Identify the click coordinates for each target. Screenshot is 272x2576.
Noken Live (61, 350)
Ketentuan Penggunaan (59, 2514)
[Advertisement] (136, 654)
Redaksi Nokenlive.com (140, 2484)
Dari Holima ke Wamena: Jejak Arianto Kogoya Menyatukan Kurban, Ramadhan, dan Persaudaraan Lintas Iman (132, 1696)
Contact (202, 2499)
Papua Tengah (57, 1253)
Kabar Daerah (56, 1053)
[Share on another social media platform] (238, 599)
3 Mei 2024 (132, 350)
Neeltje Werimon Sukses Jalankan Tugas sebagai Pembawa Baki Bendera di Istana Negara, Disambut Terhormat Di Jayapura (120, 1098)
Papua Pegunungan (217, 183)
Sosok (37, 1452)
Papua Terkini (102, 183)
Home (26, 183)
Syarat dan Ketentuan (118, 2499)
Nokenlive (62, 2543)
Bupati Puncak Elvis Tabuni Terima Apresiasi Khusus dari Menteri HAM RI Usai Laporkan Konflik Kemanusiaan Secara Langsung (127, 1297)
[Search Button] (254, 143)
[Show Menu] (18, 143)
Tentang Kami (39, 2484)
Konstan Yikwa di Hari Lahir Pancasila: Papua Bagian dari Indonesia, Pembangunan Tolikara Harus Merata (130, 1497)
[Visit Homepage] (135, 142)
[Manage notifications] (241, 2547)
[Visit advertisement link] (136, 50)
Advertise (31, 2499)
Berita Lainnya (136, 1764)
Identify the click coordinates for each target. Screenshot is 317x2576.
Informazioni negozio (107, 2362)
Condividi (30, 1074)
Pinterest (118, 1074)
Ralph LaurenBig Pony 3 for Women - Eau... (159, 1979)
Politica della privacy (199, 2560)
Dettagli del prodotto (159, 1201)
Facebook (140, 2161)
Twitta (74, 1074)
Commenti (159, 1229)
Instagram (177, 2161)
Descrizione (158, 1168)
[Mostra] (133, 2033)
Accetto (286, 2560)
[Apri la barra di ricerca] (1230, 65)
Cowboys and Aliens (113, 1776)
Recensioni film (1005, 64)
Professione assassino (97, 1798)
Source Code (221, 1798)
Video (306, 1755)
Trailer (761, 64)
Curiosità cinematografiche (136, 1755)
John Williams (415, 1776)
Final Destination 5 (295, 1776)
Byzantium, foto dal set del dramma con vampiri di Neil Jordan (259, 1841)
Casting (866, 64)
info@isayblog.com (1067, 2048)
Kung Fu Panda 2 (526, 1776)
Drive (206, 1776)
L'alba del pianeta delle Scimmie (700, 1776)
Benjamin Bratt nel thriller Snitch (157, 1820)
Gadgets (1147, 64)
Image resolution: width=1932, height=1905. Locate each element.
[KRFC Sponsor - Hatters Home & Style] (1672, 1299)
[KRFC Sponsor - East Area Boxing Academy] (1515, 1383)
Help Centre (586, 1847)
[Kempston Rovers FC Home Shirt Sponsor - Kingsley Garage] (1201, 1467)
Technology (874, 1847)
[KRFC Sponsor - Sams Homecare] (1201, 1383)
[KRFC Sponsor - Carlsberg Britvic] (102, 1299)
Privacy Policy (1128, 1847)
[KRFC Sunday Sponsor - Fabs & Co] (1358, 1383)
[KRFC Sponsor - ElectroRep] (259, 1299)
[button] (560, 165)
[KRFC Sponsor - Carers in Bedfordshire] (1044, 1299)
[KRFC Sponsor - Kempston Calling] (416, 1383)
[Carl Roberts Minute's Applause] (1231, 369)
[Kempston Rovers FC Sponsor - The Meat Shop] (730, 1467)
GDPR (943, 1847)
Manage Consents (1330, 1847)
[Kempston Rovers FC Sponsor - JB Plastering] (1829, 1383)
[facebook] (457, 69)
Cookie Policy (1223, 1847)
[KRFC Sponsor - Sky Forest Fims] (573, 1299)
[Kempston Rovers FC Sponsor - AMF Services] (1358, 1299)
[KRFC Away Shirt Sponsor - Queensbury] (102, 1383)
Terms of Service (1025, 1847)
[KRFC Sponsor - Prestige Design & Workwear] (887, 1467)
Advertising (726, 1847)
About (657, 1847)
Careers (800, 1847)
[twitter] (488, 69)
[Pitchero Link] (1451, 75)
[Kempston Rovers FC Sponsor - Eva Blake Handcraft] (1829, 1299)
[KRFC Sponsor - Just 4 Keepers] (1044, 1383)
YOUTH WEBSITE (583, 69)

◆ TASK DESCRIPTION
Whatever appears in the data above should be set down again exactly.

◆ SOLUTION TO THE PROBLEM
Identify the click coordinates for each target. Screenshot is 272x2576.
Noken Live (61, 350)
Ketentuan Penggunaan (59, 2514)
[Advertisement] (136, 654)
Redaksi Nokenlive.com (140, 2484)
Dari Holima ke Wamena: Jejak Arianto Kogoya Menyatukan Kurban, Ramadhan, dan Persaudaraan Lintas Iman (132, 1696)
Contact (202, 2499)
Papua Tengah (57, 1253)
Kabar Daerah (56, 1053)
[Share on another social media platform] (238, 599)
3 Mei 2024 (132, 350)
Neeltje Werimon Sukses Jalankan Tugas sebagai Pembawa Baki Bendera di Istana Negara, Disambut Terhormat Di Jayapura (120, 1098)
Papua Pegunungan (217, 183)
Sosok (37, 1452)
Papua Terkini (102, 183)
Home (26, 183)
Syarat dan Ketentuan (118, 2499)
Nokenlive (62, 2543)
Bupati Puncak Elvis Tabuni Terima Apresiasi Khusus dari Menteri HAM RI Usai Laporkan Konflik Kemanusiaan Secara Langsung (127, 1297)
[Search Button] (254, 143)
[Show Menu] (18, 143)
Tentang Kami (39, 2484)
Konstan Yikwa di Hari Lahir Pancasila: Papua Bagian dari Indonesia, Pembangunan Tolikara Harus Merata (130, 1497)
[Visit Homepage] (135, 142)
[Manage notifications] (241, 2547)
[Visit advertisement link] (136, 50)
Advertise (31, 2499)
Berita Lainnya (136, 1764)
Identify the click coordinates for each target. Screenshot is 317x2576.
Informazioni negozio (107, 2362)
Condividi (30, 1074)
Pinterest (118, 1074)
Ralph LaurenBig Pony 3 for Women - Eau... (159, 1979)
Politica della privacy (199, 2560)
Dettagli del prodotto (159, 1201)
Facebook (140, 2161)
Twitta (74, 1074)
Commenti (159, 1229)
Instagram (177, 2161)
Descrizione (158, 1168)
[Mostra] (133, 2033)
Accetto (286, 2560)
[Apri la barra di ricerca] (1230, 65)
Cowboys and Aliens (113, 1776)
Recensioni film (1005, 64)
Professione assassino (97, 1798)
Source Code (221, 1798)
Video (306, 1755)
Trailer (761, 64)
Curiosità cinematografiche (136, 1755)
John Williams (415, 1776)
Final Destination 5 (295, 1776)
Byzantium, foto dal set del dramma con vampiri di Neil Jordan (259, 1841)
Casting (866, 64)
info@isayblog.com (1067, 2048)
Kung Fu Panda 2 (526, 1776)
Drive (206, 1776)
L'alba del pianeta delle Scimmie (700, 1776)
Benjamin Bratt nel thriller Snitch (157, 1820)
Gadgets (1147, 64)
Image resolution: width=1932, height=1905. Locate each element.
[KRFC Sponsor - Hatters Home & Style] (1672, 1299)
[KRFC Sponsor - East Area Boxing Academy] (1515, 1383)
Help Centre (586, 1847)
[Kempston Rovers FC Home Shirt Sponsor - Kingsley Garage] (1201, 1467)
Technology (874, 1847)
[KRFC Sponsor - Sams Homecare] (1201, 1383)
[KRFC Sponsor - Carlsberg Britvic] (102, 1299)
Privacy Policy (1128, 1847)
[KRFC Sunday Sponsor - Fabs & Co] (1358, 1383)
[KRFC Sponsor - ElectroRep] (259, 1299)
[button] (560, 165)
[KRFC Sponsor - Carers in Bedfordshire] (1044, 1299)
[KRFC Sponsor - Kempston Calling] (416, 1383)
[Carl Roberts Minute's Applause] (1231, 369)
[Kempston Rovers FC Sponsor - The Meat Shop] (730, 1467)
GDPR (943, 1847)
Manage Consents (1330, 1847)
[Kempston Rovers FC Sponsor - JB Plastering] (1829, 1383)
[facebook] (457, 69)
Cookie Policy (1223, 1847)
[KRFC Sponsor - Sky Forest Fims] (573, 1299)
[Kempston Rovers FC Sponsor - AMF Services] (1358, 1299)
[KRFC Away Shirt Sponsor - Queensbury] (102, 1383)
Terms of Service (1025, 1847)
[KRFC Sponsor - Prestige Design & Workwear] (887, 1467)
Advertising (726, 1847)
About (657, 1847)
Careers (800, 1847)
[twitter] (488, 69)
[Pitchero Link] (1451, 75)
[Kempston Rovers FC Sponsor - Eva Blake Handcraft] (1829, 1299)
[KRFC Sponsor - Just 4 Keepers] (1044, 1383)
YOUTH WEBSITE (583, 69)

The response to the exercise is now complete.